Monday, November 24, 2014

Man in the Box

As a self-diagnosed introvert, I've never really found it comfortable or easy to interact with other people (as we've discussed a time or two). Growing up, it didn't seem so hard, as I don't really recall having problems talking to other people, though I never really had a lot of friends. But the older I've gotten, the more difficult it has gotten to just have a normal conversation with people. As you could imagine, this makes it hard to make new friends, or go on dates, or even something as simple as making idle conversation with the cashier at the grocery store.

I don't know what the problem is and it's hard to describe. It's like there's a barrier separating me from the rest of the world, like I'm trapped in a box.

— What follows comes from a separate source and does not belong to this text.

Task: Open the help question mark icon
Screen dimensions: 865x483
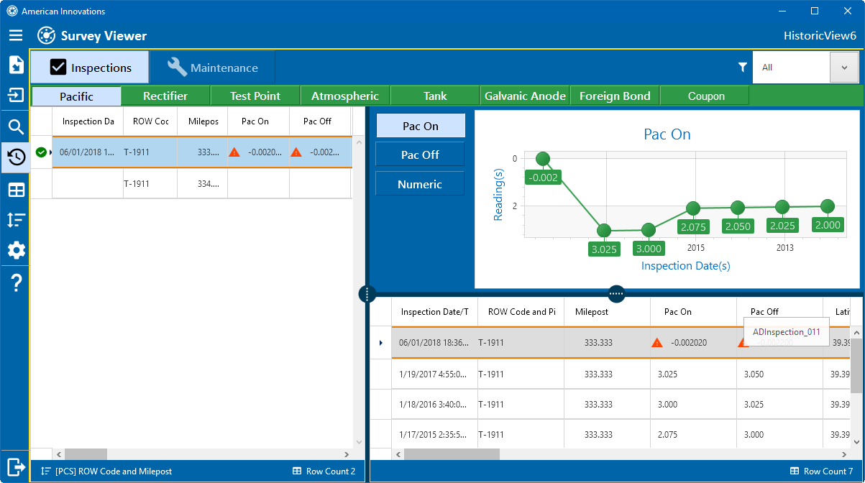Action: tap(16, 283)
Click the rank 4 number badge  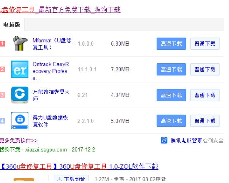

I can see what's going on around me. I can interact with other people. There's just something between us that keeps me from really understanding them and vice versa. So, rather than talk, I mostly observe and listen. It happens all the time, be it when I'm sitting at work, listening to my coworkers talk about a TV show they watched recently, or when I visit family and listen to them talk about work, and home, and life in general.

It makes for awkward social encounters. People can tell that I am not behaving like everyone else, as if they can actually see the box that I'm sitting in. Think about this: the average person is walking down the street and sees a man sitting in a box. Do they ask him why he's sitting in the box or do they look straight ahead and walk past him? Most people would just keep walking. I'm not sure which is worse, the ones who walk past, or the ones who try to help.

In the past, I've had people try to help me by forcing me to be social. I'm not opposed to meeting new people. In fact, it's something I really want to do. It's just the approaches aren't always suited towards my rather fragile mindset. Once, a friend invited me along with him on a road trip to the mountains, where we'd be going to a Renaissance Fair. I've never been to one before, so I was interested in the idea. Of course, then he described the travel arrangements to me. We'd set off a good three or four days before the fair, making stops along the way to the homes of a bunch of his other friends, making use of their hospitality for our overnight accommodations. This bothered me for a few reasons.

First of all, I felt like I'd be asking perfect strangers to let me stay on their couch for the night. I'm not comfortable asking my closest family and friends for help or favors, so asking acquaintances, friend-of-a-friends and people I've never met fall deep within the "Brian's not comfortable" territory.

Second, the only thing I'd have in common with all of the people we'd be surrounded with is our one mutual friend. And since the whole point of the trip was for him to get reacquainted with all these familiar faces from his past, I felt like I'd more or less spend the entire trip listening to a bunch of people reminisce about stories that I had no context for, which lands me back in the outsider territory where I'm just watching other people interact and have fun.

Still, it was nice to be invited along, but I politely declined the offer. And a lot of the other social gatherings I've been invited to over the years have more or less played out the same way. Someone with their heart in the right place invites me along to an event without really thinking how I might take it, because they can't really see the way I see the world. Again, it's a nice gesture, and one that I appreciate, but it feels like throwing me into the deep end of the swimming pool and telling me that I'll figure out how to swim.

That's why I've been thankful for the friends I've found over the past year. They're people who can appreciate and understand my mindset, my social anxiety, and where I'm coming from. Maybe they've encountered people like me before, or maybe they've spent time trapped in their own box. Whatever the case, they've been far more patient and understanding when it comes to easing me into new social settings than other people I've known. When the typical response is to try to upend the box and dump me out, its far more comforting to have people who don't treat you like there's something wrong with you and just treat you like a friend.